═══ DATASET CONTENT ═══

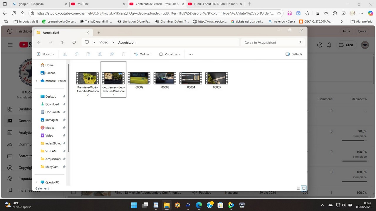Switch to details list view toggle
This screenshot has height=211, width=376.
298,188
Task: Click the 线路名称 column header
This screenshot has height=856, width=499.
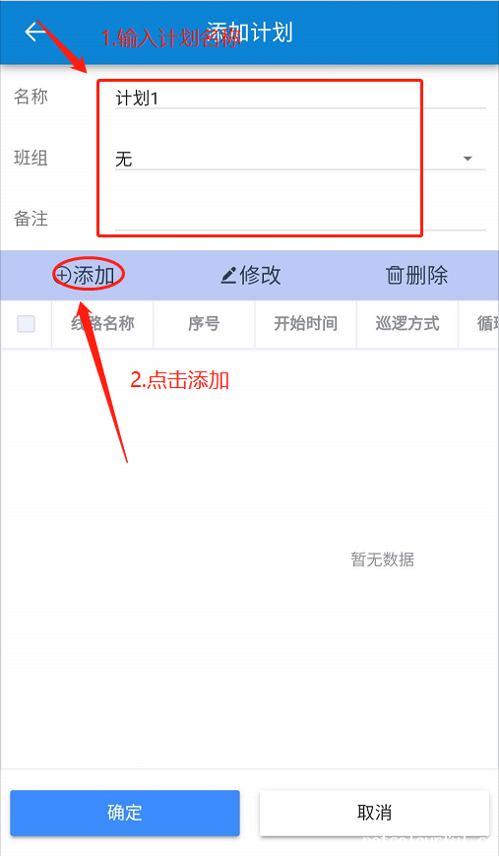Action: 102,324
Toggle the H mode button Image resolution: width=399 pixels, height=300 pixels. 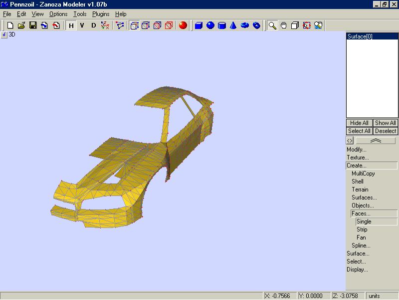click(x=71, y=26)
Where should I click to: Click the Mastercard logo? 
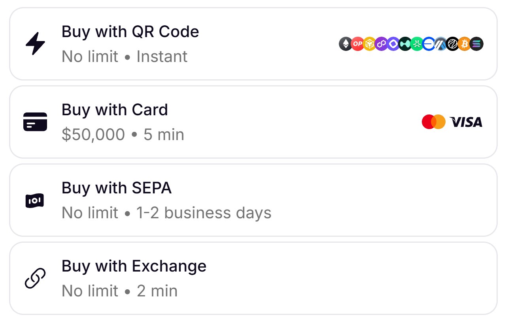pyautogui.click(x=433, y=122)
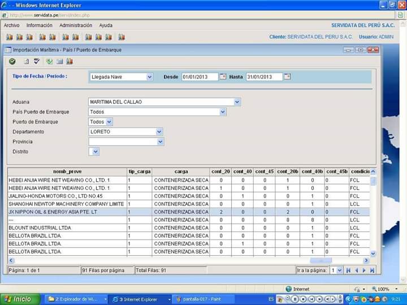Open the calendar picker beside Desde date

point(223,76)
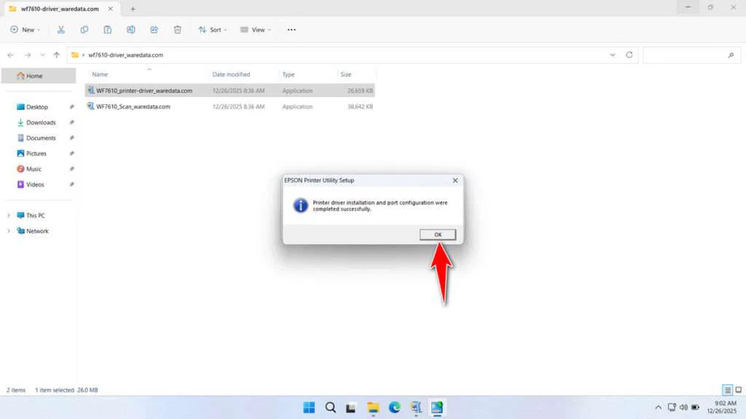Expand the address bar history chevron
Screen dimensions: 746x419
[613, 55]
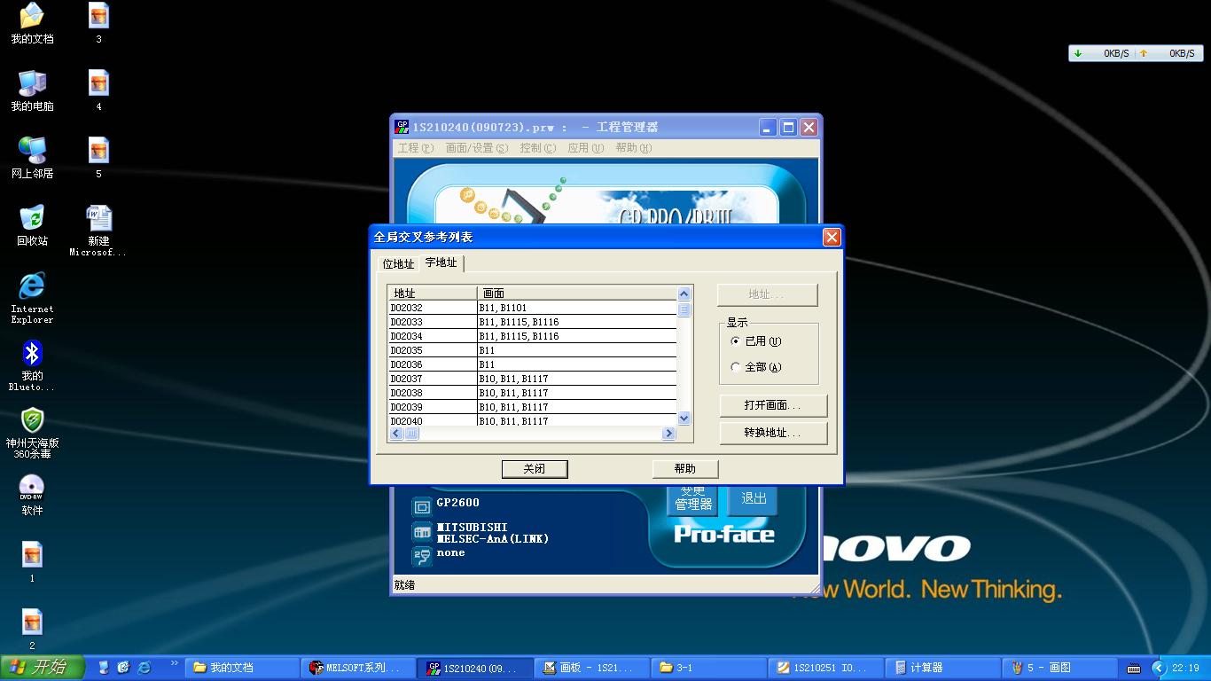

═══

- WHAT TO PRODUCE
Reproduce the final stretch of lines exactly: the line containing "Where should I" through the last line of the data, both included. Pictures do not belong in the copy.

- RESULT
Where should I click to: Click the Mastercard logo? 
pyautogui.click(x=433, y=122)
Open the calendar picker beside Desde date

point(223,76)
Expand the address bar history chevron
Screen dimensions: 746x419
[613, 55]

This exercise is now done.